4.2.5主要国の特許出願の技術分野特性

(1)全世界の技術分野バランス

 ここでは、技術分野ごとにパテントファミリー数の状況を分析した結果について述べる。技術分野の分類には、WIPOによって公表されている技術分野と国際特許分類(IPC)の対応表を用いた。WIPOの技術分野は、図表4-2-9に示すように、35の小分類に分類されているが、ここでは、これらをまとめた9技術分野を用いる。


【図表4-2-9】 技術分野

注:
パテントファミリーの分析方法については、テクニカルノートを参照。
資料:
WIPO, IPC - Technology Concordance Tableをもとに、科学技術・学術政策研究所で分類。

参照:表4-2-9


 まず、図表4-2-10には、全世界における各技術分野のパテントファミリー数割合の推移を示す。1981年と2020年を比べると、機械工学は12.4ポイント、化学は9.3ポイント減少している。情報通信技術は16.9ポイント、電気工学は6.1ポイント増加した。

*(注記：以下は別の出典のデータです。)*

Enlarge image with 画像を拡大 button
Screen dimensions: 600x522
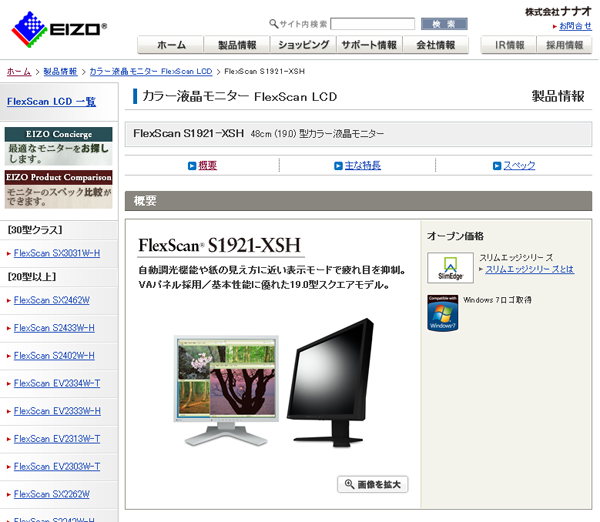(373, 484)
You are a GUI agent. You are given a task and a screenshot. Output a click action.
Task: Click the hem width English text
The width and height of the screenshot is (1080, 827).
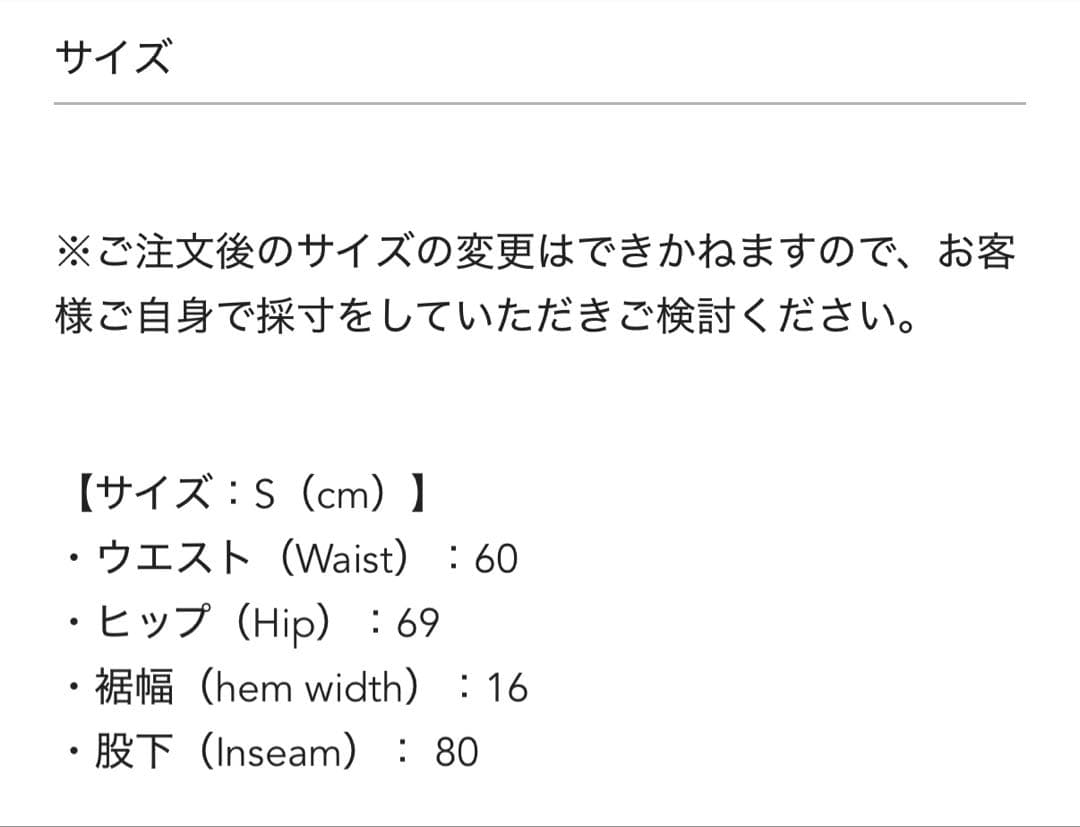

情報通信技術の占める割合は1990年代に入り急速に増加した。


【図表4-2-10】 全世界の技術分野別パテントファミリー数割合の推移

注:
1) パテントファミリーの分析方法については、テクニカルノートを参照。
2) その他には「未分類」を含む。
資料:
欧州特許庁のPATSTAT(2024年秋バージョン)を基に、科学技術・学術政策研究所が集計。

参照:表4-2-10


(2)主要国内の技術分野バランス

 次に主要国の内部構造を見るために、図表4-2-11では、主要国内の技術分野バランスの変化を示す。
 2020年時点の日本の技術分野バランスを見ると、世界全体と比べて一般機器、機械工学、電気工学、輸送用機器の割合が高くなっている。他方、バイオ・医療機器、バイオテクノロジー・医薬品の割合は、世界全体と比べて低くなっている。時系列で見ると、日本において多くを占める電気工学の割合は2010年前後から減少傾向にある。同時期に機械工学、輸送用機器の割合が増加していたが、近年は減少している。1981年と2020年を比べると、情報通信技術の割合が9.4ポイント増加しているが、その割合は世界全体における情報通信技術の割合と比べて小さい。
 米国は、世界全体と比べて、バイオテクノロジー・医薬品、バイオ・医療機器、情報通信技術の割合が高い。1981年と2020年を比べると、情報通信技術が19.4ポイント増加し、機械工学は12.2ポイント、化学は11.6ポイント減少している。また、輸送用機器の割合は2005年頃から増加傾向にあったが、近年では減少した。電気工学と機械工学の割合は世界全体と比べて小さい。
 ドイツは、輸送用機器、機械工学、一般機器の割合が世界全体と比べて高い。1981年と2020年を比べると機械工学は9.3ポイント、化学は8.7ポイント減少している。情報通信技術は9.6ポイント増加しているが、その割合は世界全体における情報通信技術の割合の約6割(2020年時点)となっている。また、電気工学やバイオテクノロジー・医薬品の割合も、世界全体と比べて小さい。
 フランスは、輸送用機器、化学、バイオテクノロジー・医薬品、機械工学の割合が世界全体と比べて高い。1981年と2020年を比べると、機械工学の割合は11.0ポイント減少している。情報通信技術の割合は8.9ポイント増加しているが、その割合は世界全体における情報通信技術の割合と比べて小さい。また、電気工学の割合も、世界全体と比べて小さい。
 英国は、バイオテクノロジー・医薬品、バイオ・医療機器、化学の割合が世界全体と比べて高い。1981年と2020年を比べると、機械工学は14.5ポイント、化学は9.6ポイント割合が減少している。情報通信技術の割合は18.6ポイントと大幅に増加している。英国は欧州の中では、パテントファミリー数における情報通信技術の割合が高い国と言える。電気工学の割合は世界全体と比べて小さい。
 中国は電気工学と情報通信技術の割合が、韓国は電気工学の割合が、世界の平均と比べて高くなっている。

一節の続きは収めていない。